De recht opgaande, gedrongen struik wordt 1,5-2,5 m hoog. De niet met klieren bezette takken zijn al of niet gestekeld. De takken kunnen stevige, hakig tot sikkelvormig gebogen stekels met een brede basis hebben of hakige en naaldvormige stekels op dezelfde tak hebben. De onevengeveerde bladeren zijn vijf- of zeventallig. De elliptische, 1-2,5 cm lange en 1-1,5 cm brede blaadjes hebben een afgeronde bladvoet en een kort toegespitste bladtop. De bovenzijde van de blaadjes is niet of licht behaard en klierloos, terwijl de onderzijde behaard en dicht bezet is met kleverige, bij wrijven naar appels of wijn geurende, kort gesteelde rode of roodbruine klieren. De steunblaadjes, bladsteel en bladspil hebben ook kort gesteelde klieren.
De egelantier bloeit van juni tot in juli. De 3-4 cm grote bloemen zijn rozerood tot rood en hebben een witte nagel. Ze staan met één tot drie bij elkaar. De met klieren bezette bloemsteel is 1-1,5 cm lang. De sterk beklierde, veerspletige kelkbladen zijn na de bloei steil opgericht en blijven voor een deel tot in de winter aanwezig.
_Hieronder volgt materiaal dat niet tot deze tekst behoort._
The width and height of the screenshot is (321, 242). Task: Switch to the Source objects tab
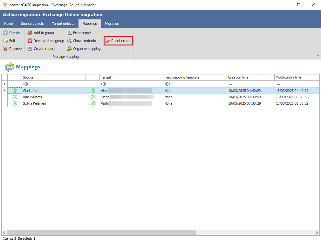(x=32, y=24)
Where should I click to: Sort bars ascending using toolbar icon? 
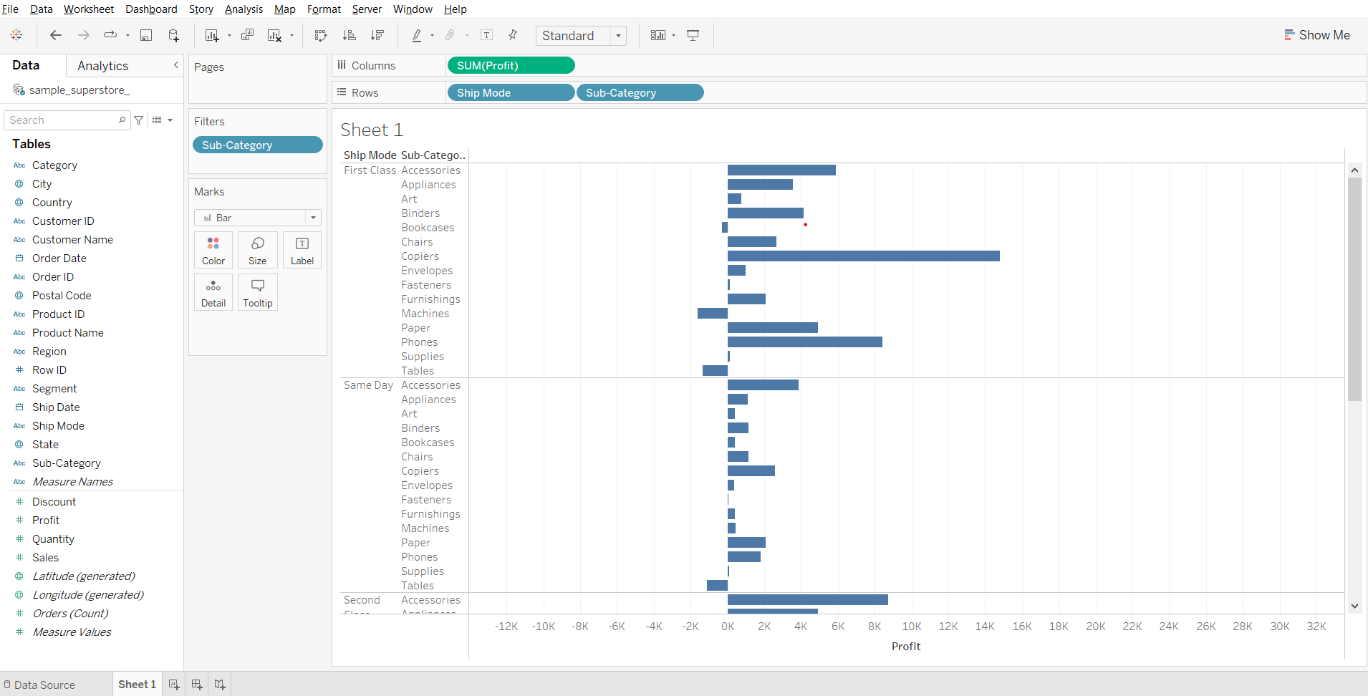coord(349,35)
De vruchtbeginsels zijn ingesloten in een holle, flesvormige bloembodem. De wollig behaarde stijlen staan vrij. De bloemen worden door insecten bestoven.
De rode, eironde, 1,5-2,5 cm lange en 1-1,5 brede, al of niet met klieren bezette rozenbottels zijn vlezige bloembodems met daarin de nootjesachtige vruchten. De klieren zijn indien aanwezig gesteeld. De met klieren bezette rozenbottelsteel is 1-1,5 cm lang en korter dan de rozenbottel. Het stijlkanaal is 1,2-2,5 mm groot.